Copy the stretch of the data from the line containing "The height and width of the screenshot is (523, 807)." through the line containing "point(1038,103)", substituting "Display" for every occurrence of "Viewport" and changing nothing else.

▶ **Source data**
§ §

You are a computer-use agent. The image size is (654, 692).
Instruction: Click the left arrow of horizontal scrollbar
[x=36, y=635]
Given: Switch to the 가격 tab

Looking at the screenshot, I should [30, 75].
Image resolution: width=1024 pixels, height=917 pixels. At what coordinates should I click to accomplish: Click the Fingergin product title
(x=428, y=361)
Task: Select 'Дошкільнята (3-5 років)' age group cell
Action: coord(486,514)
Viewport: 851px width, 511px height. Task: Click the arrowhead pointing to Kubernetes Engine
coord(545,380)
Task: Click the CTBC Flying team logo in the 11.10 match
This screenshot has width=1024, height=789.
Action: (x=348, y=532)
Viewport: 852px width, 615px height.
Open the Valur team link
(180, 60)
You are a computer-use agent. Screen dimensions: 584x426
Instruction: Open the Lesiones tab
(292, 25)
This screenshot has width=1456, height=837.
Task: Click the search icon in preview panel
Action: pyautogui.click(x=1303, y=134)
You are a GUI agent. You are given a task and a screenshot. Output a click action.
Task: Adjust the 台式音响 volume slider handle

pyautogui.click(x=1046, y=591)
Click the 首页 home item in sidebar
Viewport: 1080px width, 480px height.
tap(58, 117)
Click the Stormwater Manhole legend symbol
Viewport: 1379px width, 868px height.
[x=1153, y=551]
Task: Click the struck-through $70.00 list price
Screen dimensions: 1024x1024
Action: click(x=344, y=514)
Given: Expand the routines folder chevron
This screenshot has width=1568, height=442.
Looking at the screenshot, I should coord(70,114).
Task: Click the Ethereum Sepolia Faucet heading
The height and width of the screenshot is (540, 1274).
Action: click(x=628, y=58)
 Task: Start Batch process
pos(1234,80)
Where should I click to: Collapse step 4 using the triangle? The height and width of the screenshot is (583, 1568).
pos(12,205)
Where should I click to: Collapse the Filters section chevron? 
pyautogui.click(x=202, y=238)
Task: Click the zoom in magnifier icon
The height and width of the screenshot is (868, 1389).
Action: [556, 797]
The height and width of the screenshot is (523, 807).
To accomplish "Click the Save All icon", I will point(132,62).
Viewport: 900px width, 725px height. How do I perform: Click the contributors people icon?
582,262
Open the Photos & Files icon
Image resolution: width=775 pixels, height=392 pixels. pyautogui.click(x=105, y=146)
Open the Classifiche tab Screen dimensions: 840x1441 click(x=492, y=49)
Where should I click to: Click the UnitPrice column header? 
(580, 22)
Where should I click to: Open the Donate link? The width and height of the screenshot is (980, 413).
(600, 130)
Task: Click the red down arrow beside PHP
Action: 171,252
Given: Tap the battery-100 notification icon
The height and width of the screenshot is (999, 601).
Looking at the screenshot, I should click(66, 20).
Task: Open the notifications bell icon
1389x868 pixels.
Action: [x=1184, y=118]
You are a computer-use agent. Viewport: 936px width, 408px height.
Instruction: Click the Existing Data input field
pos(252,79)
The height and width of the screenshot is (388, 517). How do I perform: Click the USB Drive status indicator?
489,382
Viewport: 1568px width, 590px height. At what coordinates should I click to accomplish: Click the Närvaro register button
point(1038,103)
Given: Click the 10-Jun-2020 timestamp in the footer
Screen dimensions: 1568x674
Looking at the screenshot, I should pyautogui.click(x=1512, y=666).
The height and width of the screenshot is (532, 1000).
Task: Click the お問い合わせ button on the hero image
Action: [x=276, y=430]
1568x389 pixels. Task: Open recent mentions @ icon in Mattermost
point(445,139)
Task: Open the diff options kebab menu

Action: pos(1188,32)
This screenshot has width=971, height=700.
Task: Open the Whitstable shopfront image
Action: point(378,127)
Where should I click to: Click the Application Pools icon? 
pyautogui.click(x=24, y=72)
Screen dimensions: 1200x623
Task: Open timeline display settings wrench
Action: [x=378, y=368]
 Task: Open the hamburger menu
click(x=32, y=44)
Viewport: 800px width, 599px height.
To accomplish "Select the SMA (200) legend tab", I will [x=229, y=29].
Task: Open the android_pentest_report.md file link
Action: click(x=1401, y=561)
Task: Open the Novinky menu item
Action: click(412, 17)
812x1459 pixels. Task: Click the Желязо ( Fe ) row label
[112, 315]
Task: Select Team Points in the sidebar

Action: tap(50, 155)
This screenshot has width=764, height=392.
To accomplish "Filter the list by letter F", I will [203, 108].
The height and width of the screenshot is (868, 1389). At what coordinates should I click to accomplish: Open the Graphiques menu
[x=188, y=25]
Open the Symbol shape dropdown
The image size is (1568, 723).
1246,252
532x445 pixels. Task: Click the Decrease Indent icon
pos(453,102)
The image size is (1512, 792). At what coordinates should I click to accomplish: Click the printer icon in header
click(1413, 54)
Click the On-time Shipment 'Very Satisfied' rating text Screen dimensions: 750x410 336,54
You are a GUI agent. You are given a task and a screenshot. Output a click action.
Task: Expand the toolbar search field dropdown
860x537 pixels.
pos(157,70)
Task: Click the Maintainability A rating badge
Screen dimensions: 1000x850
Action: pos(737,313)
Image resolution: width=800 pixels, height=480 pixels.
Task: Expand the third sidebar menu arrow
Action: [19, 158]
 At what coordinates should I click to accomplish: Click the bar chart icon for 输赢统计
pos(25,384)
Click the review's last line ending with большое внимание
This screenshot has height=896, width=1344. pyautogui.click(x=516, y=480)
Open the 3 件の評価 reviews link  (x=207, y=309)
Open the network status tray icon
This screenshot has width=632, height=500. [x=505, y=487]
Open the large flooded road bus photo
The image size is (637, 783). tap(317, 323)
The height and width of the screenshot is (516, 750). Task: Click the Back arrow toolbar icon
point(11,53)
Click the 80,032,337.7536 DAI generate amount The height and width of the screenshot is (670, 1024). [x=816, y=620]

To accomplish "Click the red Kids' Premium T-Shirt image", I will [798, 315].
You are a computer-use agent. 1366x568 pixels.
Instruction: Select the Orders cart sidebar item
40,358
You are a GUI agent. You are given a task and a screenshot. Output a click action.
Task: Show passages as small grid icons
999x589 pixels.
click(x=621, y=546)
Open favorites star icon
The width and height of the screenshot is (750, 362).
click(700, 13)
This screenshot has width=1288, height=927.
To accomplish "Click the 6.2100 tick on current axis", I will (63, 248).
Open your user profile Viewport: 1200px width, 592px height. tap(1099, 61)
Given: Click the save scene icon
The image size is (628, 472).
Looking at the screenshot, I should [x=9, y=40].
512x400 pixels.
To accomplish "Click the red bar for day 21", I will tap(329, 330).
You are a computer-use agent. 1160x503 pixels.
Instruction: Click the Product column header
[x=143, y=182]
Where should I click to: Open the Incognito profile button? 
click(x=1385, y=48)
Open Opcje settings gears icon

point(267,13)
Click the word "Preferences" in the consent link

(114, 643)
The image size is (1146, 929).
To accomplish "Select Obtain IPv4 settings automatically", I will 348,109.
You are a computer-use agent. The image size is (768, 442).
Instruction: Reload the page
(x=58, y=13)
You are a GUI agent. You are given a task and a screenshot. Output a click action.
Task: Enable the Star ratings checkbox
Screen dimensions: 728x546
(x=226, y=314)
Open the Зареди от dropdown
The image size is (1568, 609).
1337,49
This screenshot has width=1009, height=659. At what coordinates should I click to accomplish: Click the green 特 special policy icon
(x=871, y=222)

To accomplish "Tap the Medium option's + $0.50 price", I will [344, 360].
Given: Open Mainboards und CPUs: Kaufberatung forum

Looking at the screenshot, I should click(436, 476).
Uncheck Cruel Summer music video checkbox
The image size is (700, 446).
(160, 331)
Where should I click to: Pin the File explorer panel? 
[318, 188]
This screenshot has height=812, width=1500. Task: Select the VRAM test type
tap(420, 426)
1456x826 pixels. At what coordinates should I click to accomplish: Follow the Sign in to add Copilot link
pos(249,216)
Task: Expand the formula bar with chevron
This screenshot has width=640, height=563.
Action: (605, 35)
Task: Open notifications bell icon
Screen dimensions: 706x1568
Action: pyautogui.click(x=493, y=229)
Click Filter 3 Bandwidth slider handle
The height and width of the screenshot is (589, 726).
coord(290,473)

§ §

▶ **Task answer**
The height and width of the screenshot is (523, 807).
To accomplish "Click the Save All icon", I will point(132,62).
Display: 900px width, 725px height. How do I perform: Click the contributors people icon?
582,262
Open the Photos & Files icon
Image resolution: width=775 pixels, height=392 pixels. pyautogui.click(x=105, y=146)
Open the Classifiche tab Screen dimensions: 840x1441 click(x=492, y=49)
Where should I click to: Click the UnitPrice column header? 
(580, 22)
Where should I click to: Open the Donate link? The width and height of the screenshot is (980, 413).
(600, 130)
Task: Click the red down arrow beside PHP
Action: 171,252
Given: Tap the battery-100 notification icon
The height and width of the screenshot is (999, 601).
Looking at the screenshot, I should click(66, 20).
Task: Open the notifications bell icon
1389x868 pixels.
Action: [x=1184, y=118]
You are a computer-use agent. Display: 936px width, 408px height.
Instruction: Click the Existing Data input field
pos(252,79)
The height and width of the screenshot is (388, 517). How do I perform: Click the USB Drive status indicator?
489,382
Display: 1568px width, 590px height. At what coordinates should I click to accomplish: Click the Närvaro register button
point(1038,103)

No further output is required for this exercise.